Assumption College in Worcester, Massachusetts, disinvited Murray “due to alleged safety concerns,” according to Campus Reform.
The disinvitation, Campus Reform claims, “had nothing to do with his research, but was based solely on the school’s inability to respond in the event of a violent protest such as occurred at Middlebury College earlier this year,” according to an article in The Telegram.
Middlebury College was the site of an anti-Murray protest in early March, one that eventually turned violent, with protesters injuring a Middlebury professor to the point that she required hospitalization.
Bernard Dobski, the chair of Assumption College’s political science department, told CR that the college’s decision shows that “groups like Antifa that the mere threat of their tactics is enough to cow us into submission:”
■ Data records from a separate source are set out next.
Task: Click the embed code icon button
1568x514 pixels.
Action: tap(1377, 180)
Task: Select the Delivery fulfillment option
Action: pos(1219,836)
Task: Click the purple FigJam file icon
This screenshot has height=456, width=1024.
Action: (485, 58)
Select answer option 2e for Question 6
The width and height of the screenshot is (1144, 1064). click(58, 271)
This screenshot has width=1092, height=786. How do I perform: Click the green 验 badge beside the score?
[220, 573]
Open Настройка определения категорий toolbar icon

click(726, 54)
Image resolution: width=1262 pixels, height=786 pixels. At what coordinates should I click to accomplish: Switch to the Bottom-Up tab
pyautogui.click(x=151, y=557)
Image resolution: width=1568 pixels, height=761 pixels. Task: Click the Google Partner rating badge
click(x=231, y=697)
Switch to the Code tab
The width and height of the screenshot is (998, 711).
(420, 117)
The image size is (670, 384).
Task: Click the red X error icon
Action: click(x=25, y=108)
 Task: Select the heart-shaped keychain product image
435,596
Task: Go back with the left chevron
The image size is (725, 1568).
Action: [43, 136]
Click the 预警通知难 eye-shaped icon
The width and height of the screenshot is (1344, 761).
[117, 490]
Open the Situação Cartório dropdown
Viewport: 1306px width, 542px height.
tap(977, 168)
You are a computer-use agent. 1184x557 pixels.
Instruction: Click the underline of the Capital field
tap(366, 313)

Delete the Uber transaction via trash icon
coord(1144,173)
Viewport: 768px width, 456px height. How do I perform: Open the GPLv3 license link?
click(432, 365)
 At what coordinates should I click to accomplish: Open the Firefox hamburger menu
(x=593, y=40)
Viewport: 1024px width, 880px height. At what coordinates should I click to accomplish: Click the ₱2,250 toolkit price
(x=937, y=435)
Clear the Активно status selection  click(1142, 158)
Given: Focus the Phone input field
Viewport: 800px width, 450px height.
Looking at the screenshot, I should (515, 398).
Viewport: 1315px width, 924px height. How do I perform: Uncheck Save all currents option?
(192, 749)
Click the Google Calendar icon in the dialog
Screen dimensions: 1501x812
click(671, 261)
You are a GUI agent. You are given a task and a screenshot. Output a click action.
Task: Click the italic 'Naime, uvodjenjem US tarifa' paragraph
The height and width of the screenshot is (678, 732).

“One might simply note that Murray’s talk at Harvard on Wednesday night was met with protests, but they were peaceful…If such a high-profile event at the epicenter of the academic world in the middle of Cambridge doesn’t draw the attention of violent protesters, then it is certainly fair to wonder if a similar event at our relatively modest institution, tucked away in the quiet neighborhoods of Worcester, would have drawn the ire and energies of a fractious mob.”
In the lead-up to Murray’s speaking event at Harvard, a black student group demanded that his invitation to that university be rescinded, claiming that his appearance there represented “a tradition of dehumanization of marginalized people.” Murray’s “entire ideology is tainted by white nationalism,” the group claimed.